=== MATERIAL FOR THIS TASK ===
================================
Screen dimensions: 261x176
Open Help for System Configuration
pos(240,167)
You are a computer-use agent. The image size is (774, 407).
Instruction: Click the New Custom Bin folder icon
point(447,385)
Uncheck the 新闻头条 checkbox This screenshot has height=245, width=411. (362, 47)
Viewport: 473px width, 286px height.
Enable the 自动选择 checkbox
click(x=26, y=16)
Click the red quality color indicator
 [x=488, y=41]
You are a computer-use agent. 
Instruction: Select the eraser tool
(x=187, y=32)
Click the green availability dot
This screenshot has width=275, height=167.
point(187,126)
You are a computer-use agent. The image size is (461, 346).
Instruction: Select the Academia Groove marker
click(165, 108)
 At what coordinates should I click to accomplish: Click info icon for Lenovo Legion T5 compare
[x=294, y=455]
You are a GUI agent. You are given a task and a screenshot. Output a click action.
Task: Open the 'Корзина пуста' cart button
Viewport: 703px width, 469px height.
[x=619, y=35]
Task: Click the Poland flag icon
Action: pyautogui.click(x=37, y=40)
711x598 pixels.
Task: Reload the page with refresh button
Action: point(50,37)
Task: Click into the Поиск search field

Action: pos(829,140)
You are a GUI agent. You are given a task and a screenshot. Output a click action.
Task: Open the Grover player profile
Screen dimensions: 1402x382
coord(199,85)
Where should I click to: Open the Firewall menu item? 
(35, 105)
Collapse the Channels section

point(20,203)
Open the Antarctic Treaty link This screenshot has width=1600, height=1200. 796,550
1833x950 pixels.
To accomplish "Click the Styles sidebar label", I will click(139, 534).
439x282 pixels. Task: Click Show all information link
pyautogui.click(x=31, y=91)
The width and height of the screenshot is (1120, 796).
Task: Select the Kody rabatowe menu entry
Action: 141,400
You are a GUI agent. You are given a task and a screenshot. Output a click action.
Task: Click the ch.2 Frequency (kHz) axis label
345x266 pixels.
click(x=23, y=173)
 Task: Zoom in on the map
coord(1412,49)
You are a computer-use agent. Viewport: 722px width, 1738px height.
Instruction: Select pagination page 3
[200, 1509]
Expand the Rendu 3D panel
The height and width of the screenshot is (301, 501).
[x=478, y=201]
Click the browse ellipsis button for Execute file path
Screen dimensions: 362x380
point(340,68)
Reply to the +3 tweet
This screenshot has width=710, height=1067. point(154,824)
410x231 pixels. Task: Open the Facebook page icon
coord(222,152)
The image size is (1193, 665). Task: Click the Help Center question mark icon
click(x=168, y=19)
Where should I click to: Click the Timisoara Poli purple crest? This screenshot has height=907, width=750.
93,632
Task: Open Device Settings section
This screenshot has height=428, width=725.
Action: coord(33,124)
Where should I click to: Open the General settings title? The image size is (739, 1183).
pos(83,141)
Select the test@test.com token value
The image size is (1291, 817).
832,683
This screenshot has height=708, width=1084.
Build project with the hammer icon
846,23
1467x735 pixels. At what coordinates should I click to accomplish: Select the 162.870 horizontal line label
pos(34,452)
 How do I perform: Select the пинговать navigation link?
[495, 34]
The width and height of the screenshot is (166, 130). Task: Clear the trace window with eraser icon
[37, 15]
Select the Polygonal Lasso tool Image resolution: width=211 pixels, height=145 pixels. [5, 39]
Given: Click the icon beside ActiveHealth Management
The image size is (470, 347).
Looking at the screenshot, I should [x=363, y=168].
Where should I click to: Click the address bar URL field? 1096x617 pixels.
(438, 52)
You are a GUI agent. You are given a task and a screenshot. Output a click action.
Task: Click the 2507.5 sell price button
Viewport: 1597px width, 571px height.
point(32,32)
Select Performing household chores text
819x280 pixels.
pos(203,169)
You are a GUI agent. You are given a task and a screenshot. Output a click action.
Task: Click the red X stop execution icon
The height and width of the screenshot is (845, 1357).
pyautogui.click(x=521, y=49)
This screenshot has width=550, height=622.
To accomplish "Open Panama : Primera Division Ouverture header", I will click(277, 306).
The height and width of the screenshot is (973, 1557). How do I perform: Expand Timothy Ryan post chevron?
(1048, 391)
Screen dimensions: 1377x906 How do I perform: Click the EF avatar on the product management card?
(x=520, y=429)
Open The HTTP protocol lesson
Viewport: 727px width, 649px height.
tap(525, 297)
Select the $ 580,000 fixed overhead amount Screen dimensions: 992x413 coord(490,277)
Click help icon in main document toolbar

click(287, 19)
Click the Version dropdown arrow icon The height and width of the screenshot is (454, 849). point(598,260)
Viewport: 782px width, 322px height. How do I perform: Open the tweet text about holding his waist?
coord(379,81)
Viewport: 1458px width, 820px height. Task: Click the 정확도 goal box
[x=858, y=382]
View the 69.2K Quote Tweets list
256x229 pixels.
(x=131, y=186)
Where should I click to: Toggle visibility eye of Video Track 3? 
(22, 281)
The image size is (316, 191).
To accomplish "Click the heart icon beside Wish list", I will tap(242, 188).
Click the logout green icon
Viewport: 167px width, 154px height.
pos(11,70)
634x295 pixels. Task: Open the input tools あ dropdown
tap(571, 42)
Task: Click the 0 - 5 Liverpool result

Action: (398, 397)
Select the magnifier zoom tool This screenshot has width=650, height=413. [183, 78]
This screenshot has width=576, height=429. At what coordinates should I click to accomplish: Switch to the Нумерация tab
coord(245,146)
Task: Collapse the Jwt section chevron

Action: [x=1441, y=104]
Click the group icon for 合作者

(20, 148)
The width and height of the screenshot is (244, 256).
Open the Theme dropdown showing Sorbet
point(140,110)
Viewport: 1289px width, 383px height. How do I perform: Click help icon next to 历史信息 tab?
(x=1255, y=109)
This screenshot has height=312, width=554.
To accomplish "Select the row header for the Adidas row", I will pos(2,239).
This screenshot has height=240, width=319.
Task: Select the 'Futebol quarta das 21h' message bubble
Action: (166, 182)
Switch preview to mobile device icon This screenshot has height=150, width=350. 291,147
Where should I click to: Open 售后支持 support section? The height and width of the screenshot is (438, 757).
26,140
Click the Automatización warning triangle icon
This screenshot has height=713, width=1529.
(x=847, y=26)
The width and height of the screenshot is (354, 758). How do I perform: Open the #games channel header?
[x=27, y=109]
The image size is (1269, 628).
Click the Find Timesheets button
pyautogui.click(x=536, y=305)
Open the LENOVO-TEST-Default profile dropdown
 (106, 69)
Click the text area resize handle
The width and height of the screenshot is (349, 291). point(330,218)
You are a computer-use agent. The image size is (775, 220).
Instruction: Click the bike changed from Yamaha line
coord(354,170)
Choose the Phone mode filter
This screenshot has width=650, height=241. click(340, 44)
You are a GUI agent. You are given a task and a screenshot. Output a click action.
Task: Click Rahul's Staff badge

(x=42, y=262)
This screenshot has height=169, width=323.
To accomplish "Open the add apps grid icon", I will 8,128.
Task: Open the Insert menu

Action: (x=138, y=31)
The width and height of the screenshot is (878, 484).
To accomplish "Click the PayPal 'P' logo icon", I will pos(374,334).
================================
=== TASK PROMPT ===
Reproduce the material unchanged, everything from the line containing "Where should I click to: Open the General" down to the line containing "Looking at the", both of those lines included.

=== ANSWER TO THE EXERCISE ===
Where should I click to: Open the General settings title? The image size is (739, 1183).
pos(83,141)
Select the test@test.com token value
The image size is (1291, 817).
832,683
This screenshot has height=708, width=1084.
Build project with the hammer icon
846,23
1467x735 pixels. At what coordinates should I click to accomplish: Select the 162.870 horizontal line label
pos(34,452)
 How do I perform: Select the пинговать navigation link?
[495, 34]
The width and height of the screenshot is (166, 130). Task: Clear the trace window with eraser icon
[37, 15]
Select the Polygonal Lasso tool Image resolution: width=211 pixels, height=145 pixels. [5, 39]
Given: Click the icon beside ActiveHealth Management
The image size is (470, 347).
Looking at the screenshot, I should [x=363, y=168].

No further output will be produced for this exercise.